Task details:
Rewrite the material below with "screenshot" changed to "screen capture" wherever it occurs and everything else left as it is. Omit the pictures from your version.

Raw data:
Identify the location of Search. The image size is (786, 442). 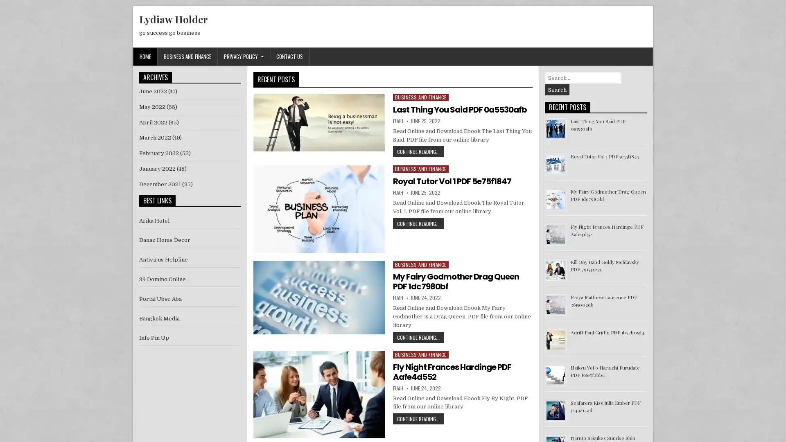
(557, 90).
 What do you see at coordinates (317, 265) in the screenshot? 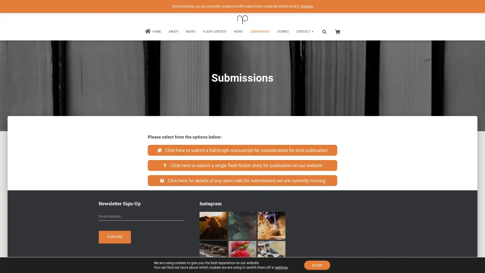
I see `Accept` at bounding box center [317, 265].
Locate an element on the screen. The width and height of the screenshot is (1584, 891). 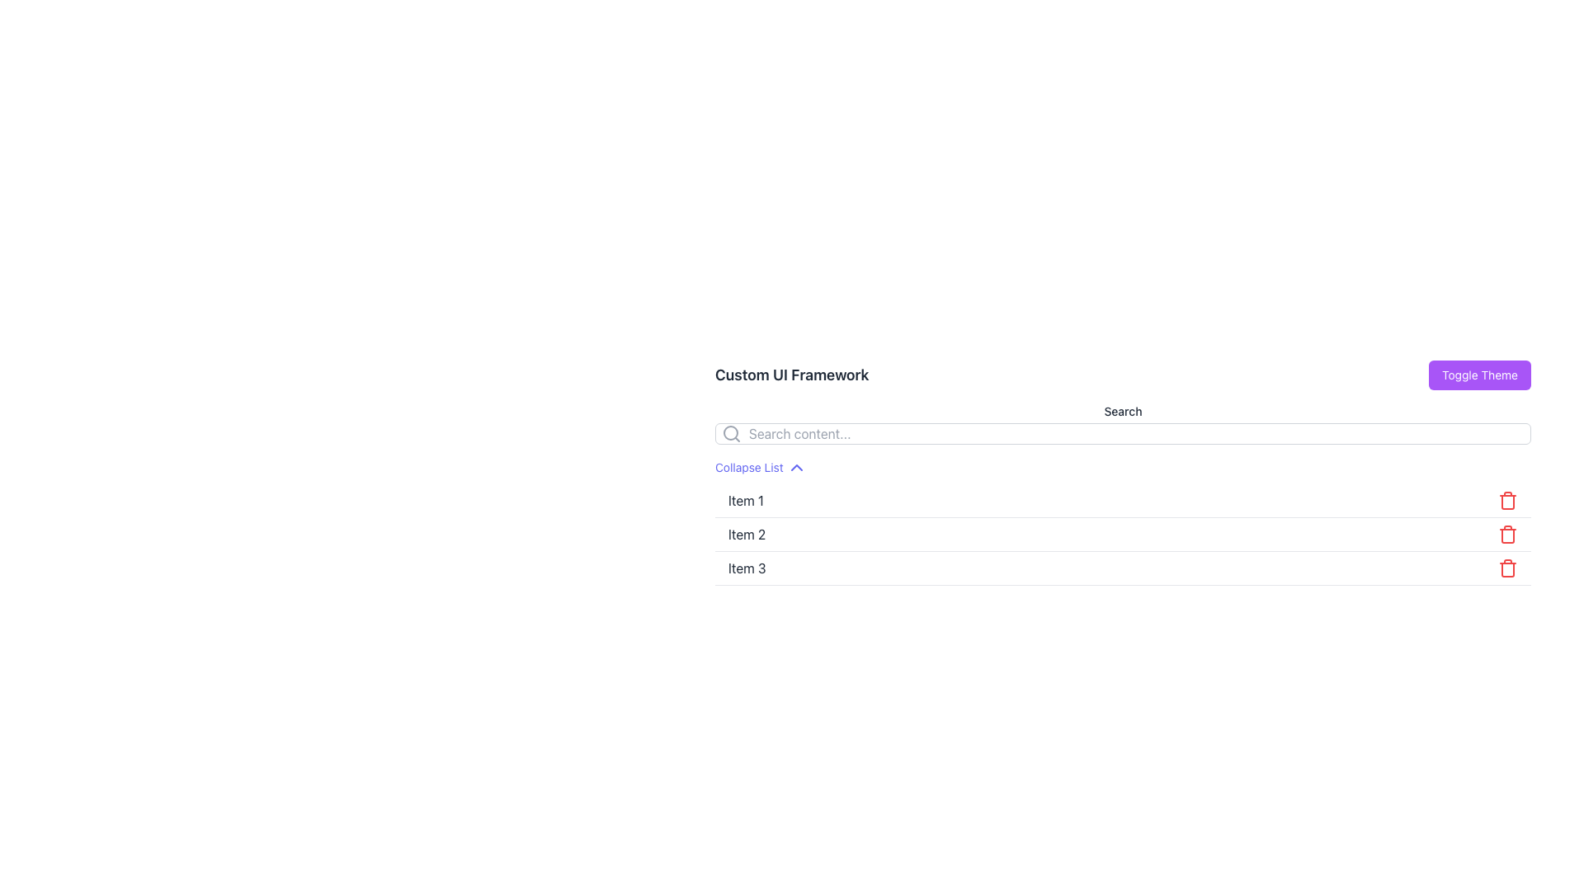
the collapsible button located just below the search bar is located at coordinates (759, 468).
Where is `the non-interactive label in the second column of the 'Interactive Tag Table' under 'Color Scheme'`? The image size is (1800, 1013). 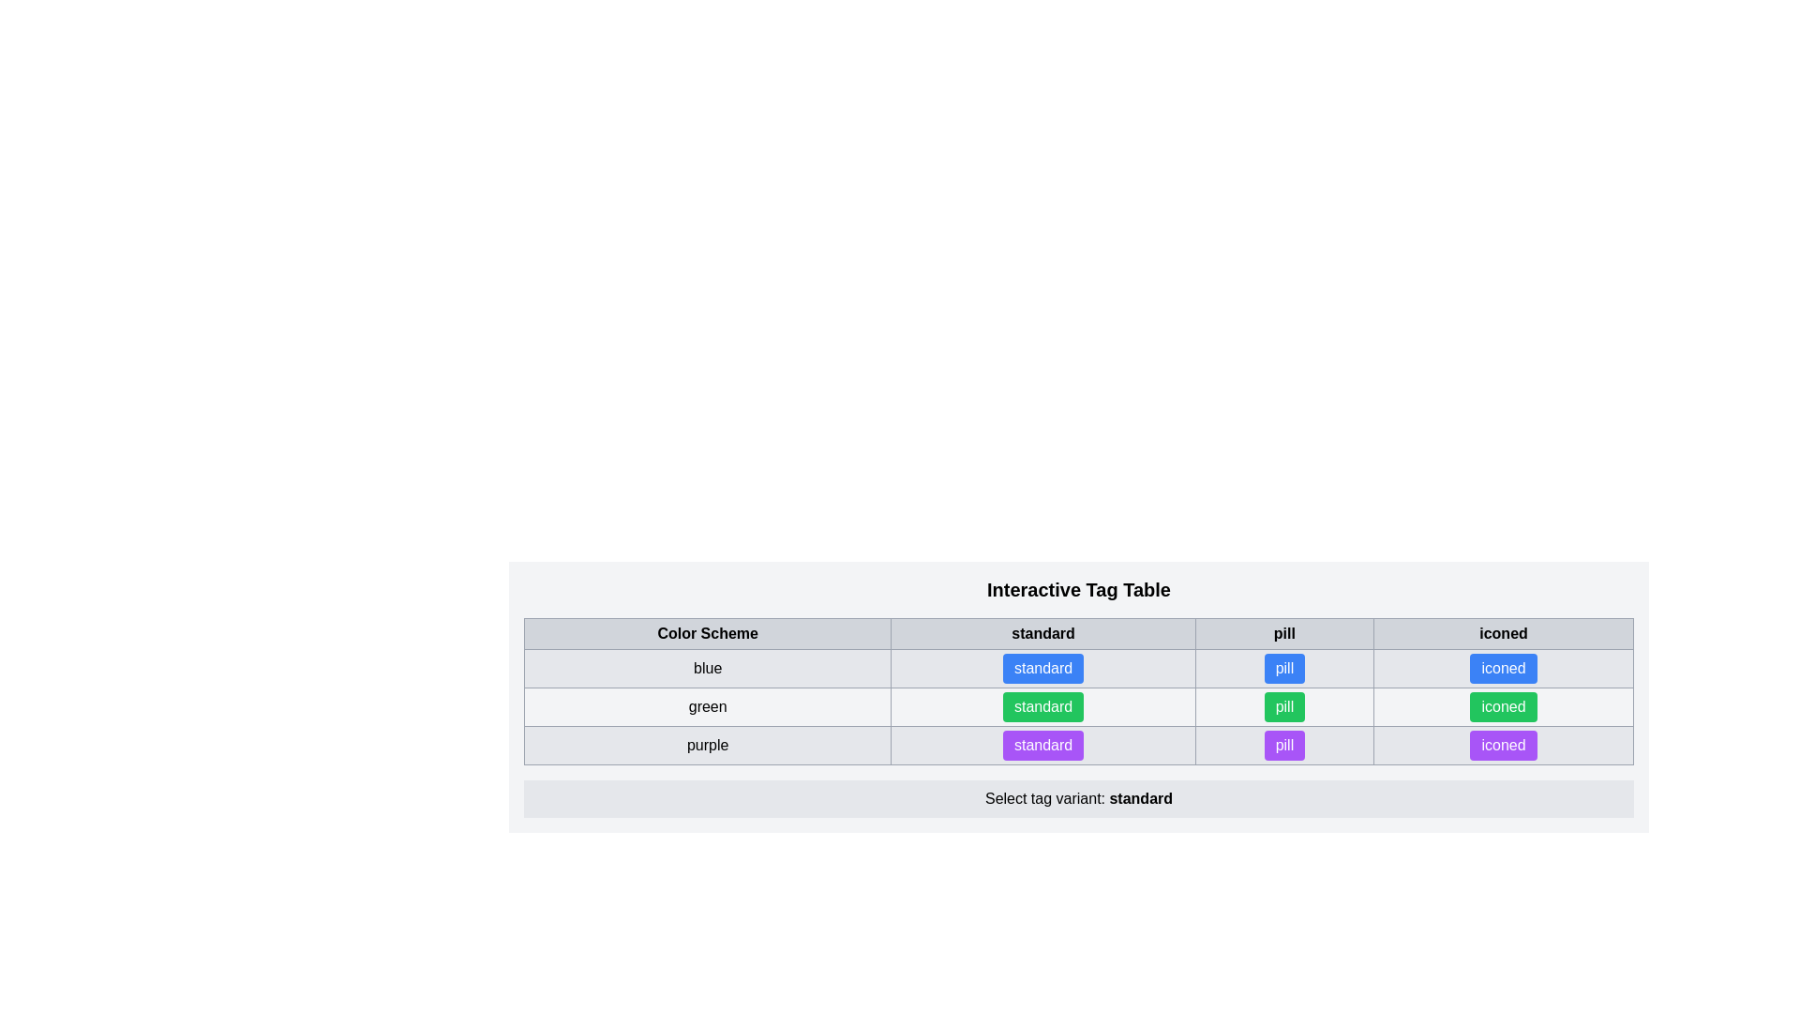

Result for this task:
Identify the location of Search. The image size is (786, 442). 
(557, 90).
 What do you see at coordinates (317, 265) in the screen capture? 
I see `Accept` at bounding box center [317, 265].
Locate an element on the screen. The width and height of the screen capture is (1584, 891). 
the collapsible button located just below the search bar is located at coordinates (759, 468).
Where is `the non-interactive label in the second column of the 'Interactive Tag Table' under 'Color Scheme'`? The image size is (1800, 1013). 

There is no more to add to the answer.